Good question, my friend. But not the most important one. What we need to ask is this: what happens next?

7 Comments on “But He Seemed Like Such a Nice Guy

  1. What does happen next? A powerful question, and sadly the answer will probably be ‘not much’. Look at all the examples to prove that answer. The Catholic church for starters. Yes, in Penn State Sandusky got jail time, although that was a case of far too little far too late. What should happen next is that society finally attempts to figure out how to create safe environments for those abused to speak out. But considering all the myriad of reasons why people don’t speak out, I have no idea how that will happen. Or society tries to figure out a way to remove stigma – as you posted previously, we do know stigma can be removed. The problem for me is being clueless how to effect change on the minuscule piece of earth I stand on.

  2. Thanks, Jan. I have a friend who said she worked with him on a commercial and shared that he was absolutely controlling and difficult to work with. It shattered my childhood worship of him as such a funny, incredible man. Hmmm… Hard to believe, but so sad to hear again and again. You’re really taking a bold stance.

  3. For me the next most important question is, where are the people who knew but didn’t talk? I don’t mean victims but friends, family, anyone they told this to. Hard to believe no one said a word all these years. When will we stop hiding things? I too am disappointed in a man I admired as I am disappointed in many others who have lied, scammed, withheld info etc over the last many years. Who are we to believe?

    • Hi Sandy, As someone who was sexually abused as a child, I would guess they did tell someone but that someone didn’t want to believe them (just like now). You learn to shut up about it very quickly because it is usually seen as the female’s fault. She did something to ask for the advances, she isn’t telling the truth, etc. etc. Think about Bill Clinton & Monica Lewinski. I don’t think I have ever heard anyone say, ‘Hey Bill, you were the one with the power. You were the one that had the responsibility of saying no, even if she did want it.’ And as Jan pointed out, Bill Cosby wasn’t a totally bad guy – but when he was bad, it appears he was really, really bad.

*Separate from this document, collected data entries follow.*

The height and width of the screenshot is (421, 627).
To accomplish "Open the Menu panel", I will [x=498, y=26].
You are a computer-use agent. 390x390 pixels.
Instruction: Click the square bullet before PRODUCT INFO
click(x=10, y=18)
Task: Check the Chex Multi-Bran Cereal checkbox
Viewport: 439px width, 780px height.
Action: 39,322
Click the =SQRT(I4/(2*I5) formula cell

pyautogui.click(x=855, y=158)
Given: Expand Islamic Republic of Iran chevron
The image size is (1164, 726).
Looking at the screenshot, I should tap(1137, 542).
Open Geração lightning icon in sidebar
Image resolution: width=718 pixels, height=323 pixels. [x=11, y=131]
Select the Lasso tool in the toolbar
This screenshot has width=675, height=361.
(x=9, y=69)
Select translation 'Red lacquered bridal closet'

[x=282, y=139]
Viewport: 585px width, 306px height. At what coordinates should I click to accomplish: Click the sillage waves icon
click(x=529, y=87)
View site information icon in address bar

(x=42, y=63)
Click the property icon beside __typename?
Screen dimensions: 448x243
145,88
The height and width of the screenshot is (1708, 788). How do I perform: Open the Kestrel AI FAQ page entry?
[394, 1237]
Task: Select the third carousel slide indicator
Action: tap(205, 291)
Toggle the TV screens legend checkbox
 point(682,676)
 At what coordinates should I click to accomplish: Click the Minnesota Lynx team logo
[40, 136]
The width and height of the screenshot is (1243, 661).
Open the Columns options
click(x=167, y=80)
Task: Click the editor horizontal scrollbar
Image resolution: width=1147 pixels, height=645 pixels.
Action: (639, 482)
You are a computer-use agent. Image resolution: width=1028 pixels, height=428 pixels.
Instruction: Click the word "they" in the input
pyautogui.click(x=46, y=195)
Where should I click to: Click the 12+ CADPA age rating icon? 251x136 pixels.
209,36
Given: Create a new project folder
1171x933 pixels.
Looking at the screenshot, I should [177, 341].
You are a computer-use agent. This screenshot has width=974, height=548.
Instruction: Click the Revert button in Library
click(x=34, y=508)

I, too, wish there was a way we could bet past our biases so we could find justice. I share your anger, Sandy.

  4. I’ve stayed away from the stories – not because I don’t believe them because I do – but because my disgust with Bill Cosby runs so deep now. He had it all, that didn’t give him the right to take. No means no, no matter how powerful, how influential, or how popular you might be. Anything less than yes means no and will always mean no.

  5. I heard him interviewed before the column came out, and he was a little more able to say “I was wowed by him, and now, not so much.” That’s a huge paraphrase and I’ve taken liberties but I think that’s the gist. But I agree: I read the column and though huh?